The Barstable School, also known as The Federation of Chalvedon School and Sixth Form College and Barstable Schools and The East Basildon School, was a mixed intake secondary school in Basildon, Essex.

Admissions
The school was for students aged 11–16 (school years 7–11). The schools headmaster was Alan Roach, who incidentally, was also head of Chalvedon School and Sixth Form College. Barstable recently received a vastly improved Ofsted inspection, bringing the school up to standard requirements. The school has received the Sportsmark designation and is part of Creative Partnerships.

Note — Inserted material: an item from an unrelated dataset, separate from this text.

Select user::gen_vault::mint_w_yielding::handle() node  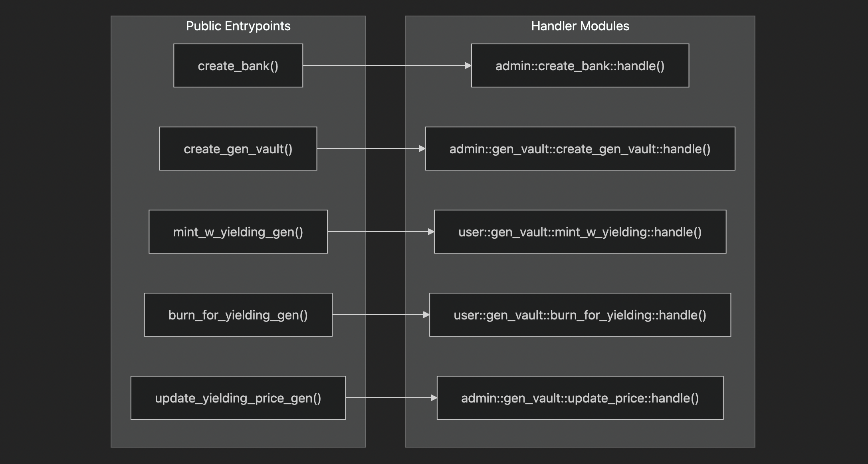click(580, 232)
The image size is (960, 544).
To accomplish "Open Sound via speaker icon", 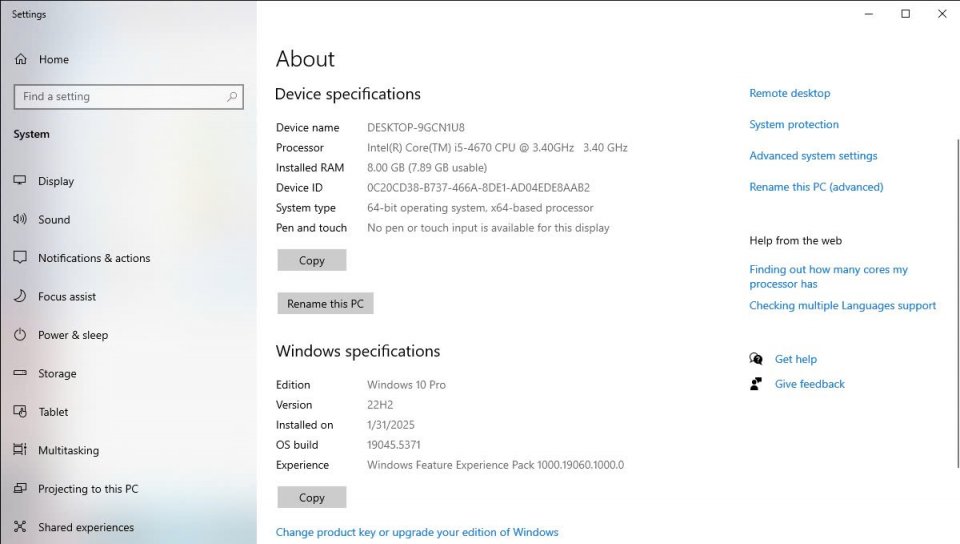I will (20, 220).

The school was situated on the south side of the A1321, west of the A132 roundabout, around one mile directly east of Basildon town centre. The part of Basildon known as Barstable is named after the former Barstable Hall.

History

Grammar school
The Barstable School building first opened on 1 March 1962 as the Barstable Grammar and Technical School, a grammar technical school. The grammar school was designed by the Finnish architect Cyril Leonard Sjöström Mardall (of YRM Architects, Yorke, Rosenberg and Mardall).
The school started before the building existed. Students were housed temporarily in Woodlands Boys School from September 1958 and in Woodlands Girls School in September 1959. The boys and girls were joined as mixed classes after the February half term in 1962.

Comprehensive
In 1968, the Grammar and Technical School under the Headmaster G G Whitehead merged with the Timberlog Secondary Modern School. When the two schools merged into one school, it took the name of Barstable School. Timberlog Secondary School became a housing estate in the 1990s, following a time as the site of the Lower School.

On 2 November 1973, many children from the school were injured when involved in a coach collision with a lorry in Orpington, when on a school holiday.

On 30 March 1993 the building became a Grade II listed building. Around this time, the school was grant-maintained.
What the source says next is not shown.